[[ AVAILABLE RECORDS open ]]

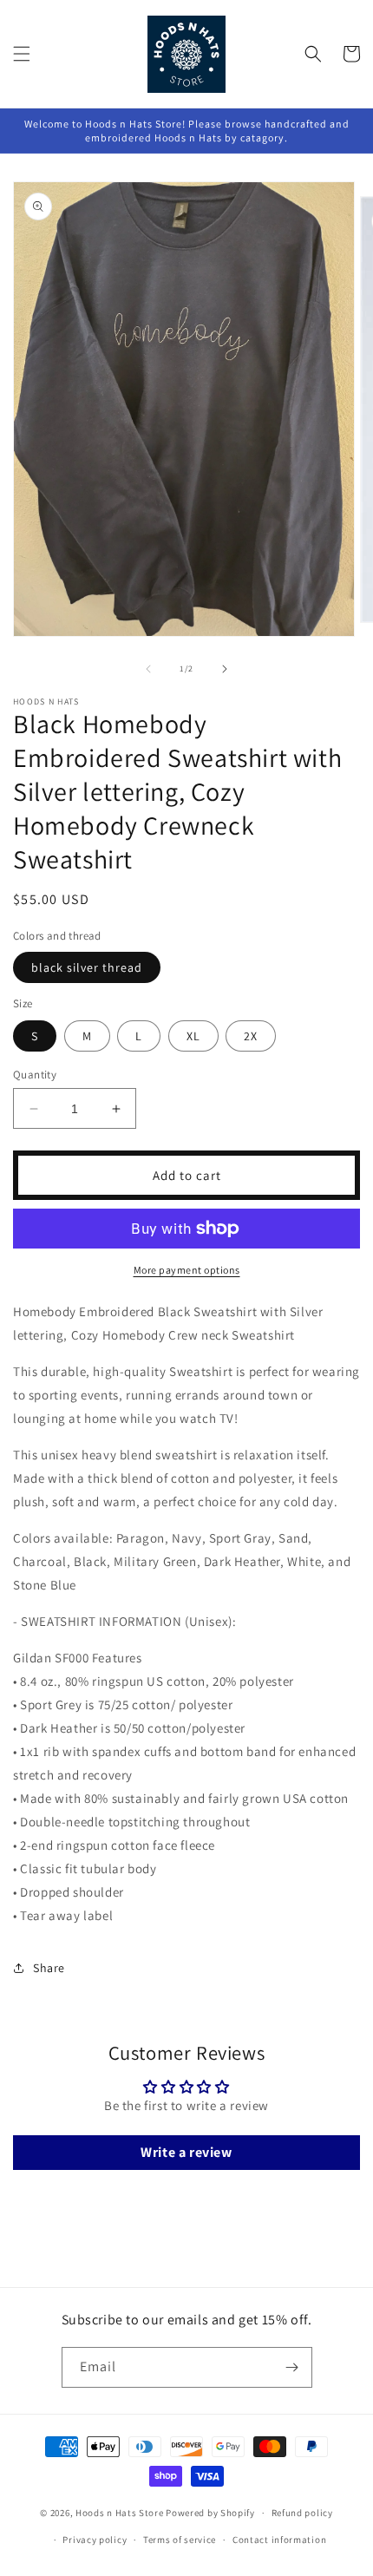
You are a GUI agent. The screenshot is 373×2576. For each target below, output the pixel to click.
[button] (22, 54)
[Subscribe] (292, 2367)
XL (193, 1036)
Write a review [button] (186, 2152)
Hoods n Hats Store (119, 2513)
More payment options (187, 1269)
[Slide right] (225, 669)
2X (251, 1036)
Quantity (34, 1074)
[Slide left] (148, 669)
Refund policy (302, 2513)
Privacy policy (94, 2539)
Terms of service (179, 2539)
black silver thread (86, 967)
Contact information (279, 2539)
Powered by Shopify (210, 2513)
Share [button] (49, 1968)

[[ AVAILABLE RECORDS closed ]]
[[ AVAILABLE RECORDS open ]]

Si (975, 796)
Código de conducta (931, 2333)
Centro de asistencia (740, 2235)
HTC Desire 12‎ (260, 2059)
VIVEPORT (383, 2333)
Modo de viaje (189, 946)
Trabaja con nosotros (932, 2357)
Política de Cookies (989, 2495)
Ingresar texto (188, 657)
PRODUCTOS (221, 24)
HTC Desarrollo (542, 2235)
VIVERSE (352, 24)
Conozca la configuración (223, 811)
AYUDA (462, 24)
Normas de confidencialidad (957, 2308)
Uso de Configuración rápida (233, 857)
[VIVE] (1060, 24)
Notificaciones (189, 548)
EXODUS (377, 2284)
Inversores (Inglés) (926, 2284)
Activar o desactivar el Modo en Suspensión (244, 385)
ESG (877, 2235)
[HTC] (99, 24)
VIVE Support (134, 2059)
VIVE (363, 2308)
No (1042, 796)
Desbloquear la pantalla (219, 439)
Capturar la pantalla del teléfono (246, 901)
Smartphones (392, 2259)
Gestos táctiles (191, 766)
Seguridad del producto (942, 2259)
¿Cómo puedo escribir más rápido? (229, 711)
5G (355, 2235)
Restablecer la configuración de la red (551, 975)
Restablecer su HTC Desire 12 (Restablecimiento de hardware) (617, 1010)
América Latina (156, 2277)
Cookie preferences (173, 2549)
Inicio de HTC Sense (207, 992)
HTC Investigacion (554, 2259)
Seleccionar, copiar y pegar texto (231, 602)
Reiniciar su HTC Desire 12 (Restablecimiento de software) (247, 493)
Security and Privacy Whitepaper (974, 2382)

[[ AVAILABLE RECORDS closed ]]

## WORK TO BE COMPLETED
Find the line with "You are a GUI" in the material above. Reproduce it and each line after it up to and including the line with "Privacy policy (94, 2539)".

## EXERCISE RESPONSE
You are a GUI agent. The screenshot is 373×2576. For each target below, output the pixel to click.
[button] (22, 54)
[Subscribe] (292, 2367)
XL (193, 1036)
Write a review [button] (186, 2152)
Hoods n Hats Store (119, 2513)
More payment options (187, 1269)
[Slide right] (225, 669)
2X (251, 1036)
Quantity (34, 1074)
[Slide left] (148, 669)
Refund policy (302, 2513)
Privacy policy (94, 2539)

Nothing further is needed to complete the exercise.